Плотная, как желе, тишина полна посторонних звуков: где-то в отдалении нудит телевизор, под окном исходится истерикой автомобильная сирена, по-прежнему, наверное, подвывает своим троллейбусным воем старинный лифт, но я различаю отчетливо лишь застенчивое поскрипывание пыли под нерешительной ногой Розы Васильевны и блаженное рокотание бесстыжего животного.
Ты молча улыбаешься мне в шею. Пальцы начинают оживать – я стараюсь дышать ровно и бесшумно, но это очень сложно: ты слишком хорошо знаешь, что именно со мной делать, чтобы я заиграла, чтобы выдала трехголосую фугу с вариациями. Я стараюсь не шевелиться – бесполезно, все равно, что играть на рояле в шерстяных перчатках.

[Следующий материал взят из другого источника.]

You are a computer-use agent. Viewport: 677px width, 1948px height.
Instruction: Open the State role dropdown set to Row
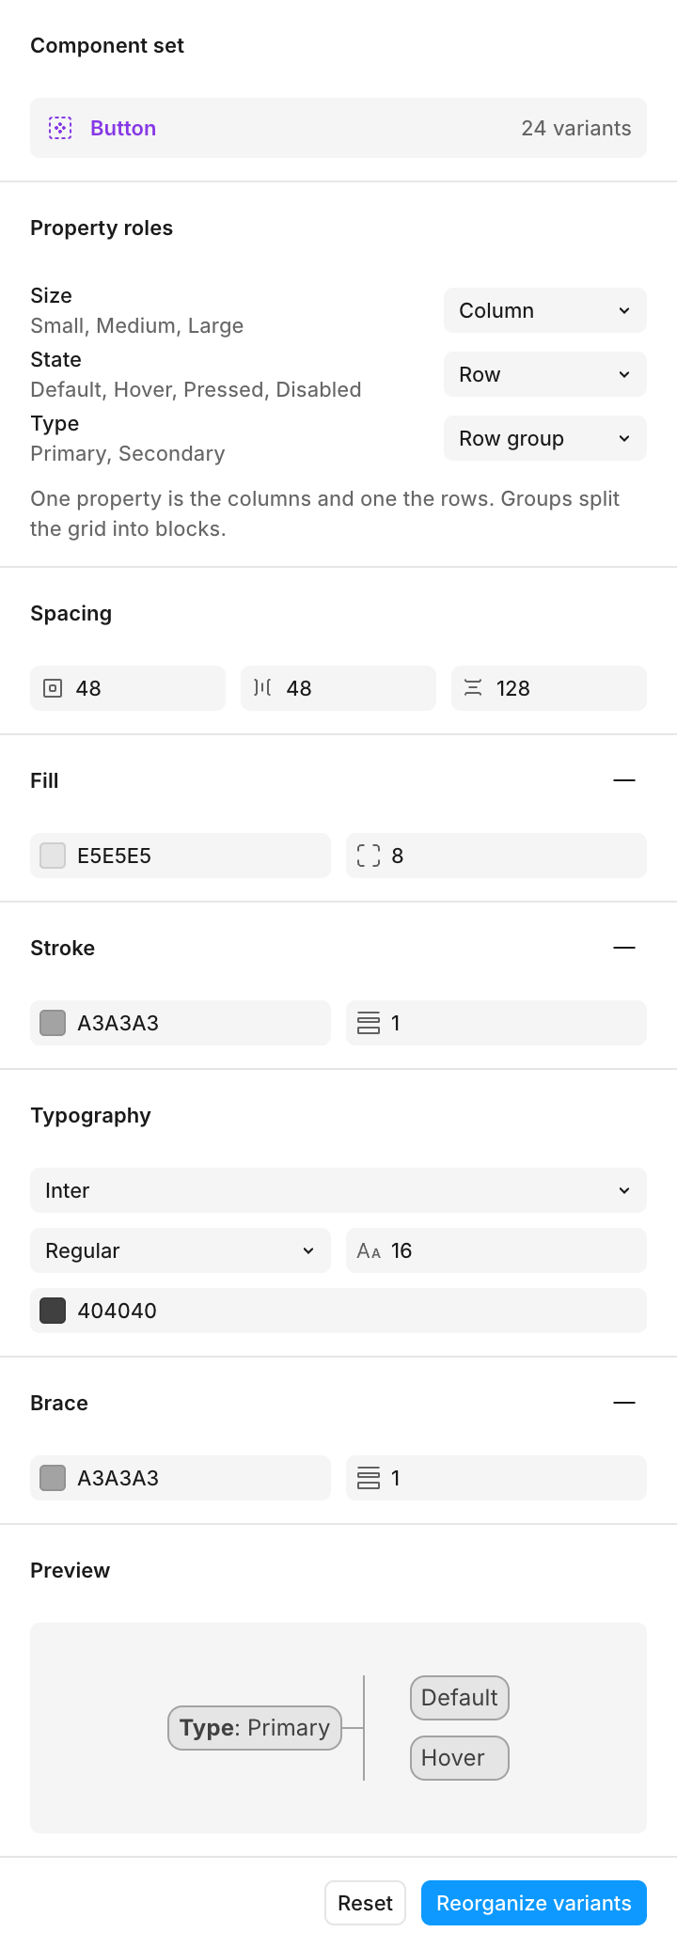tap(545, 374)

Сквозь толчки крови в висках я с неожиданной четкостью слышу, как скрип песка и половиц под тапочками в прихожей удаляется на безопасное расстояние.
Оргазм разбивается во мне горячей волной – я расцветаю, я распахиваюсь алым, словно спелый осенний многострельчатый георгин. Раньше такое показывали в учебных фильмах по биологии: снятый в ускоренном темпе цветок распускался в считанные секунды.
И точно также, в считаные секунды, увядал.
Я тоже завяла – кажется, это называется, постокоитальной депрессией, но это неважно. Это позже. Пока же я вытягиваюсь единственной струной от пяток до темени в полный рост тебя (ты чуть выше) и прижимаюсь как можно большей площадью тела – своего к твоему. Молча несколько – кто знает, сколько? – минут. Образ папы с часами снова встает перед глазами, только теперь мне уже все равно: ты опоздал, папа, твою девочку сожгли до кости.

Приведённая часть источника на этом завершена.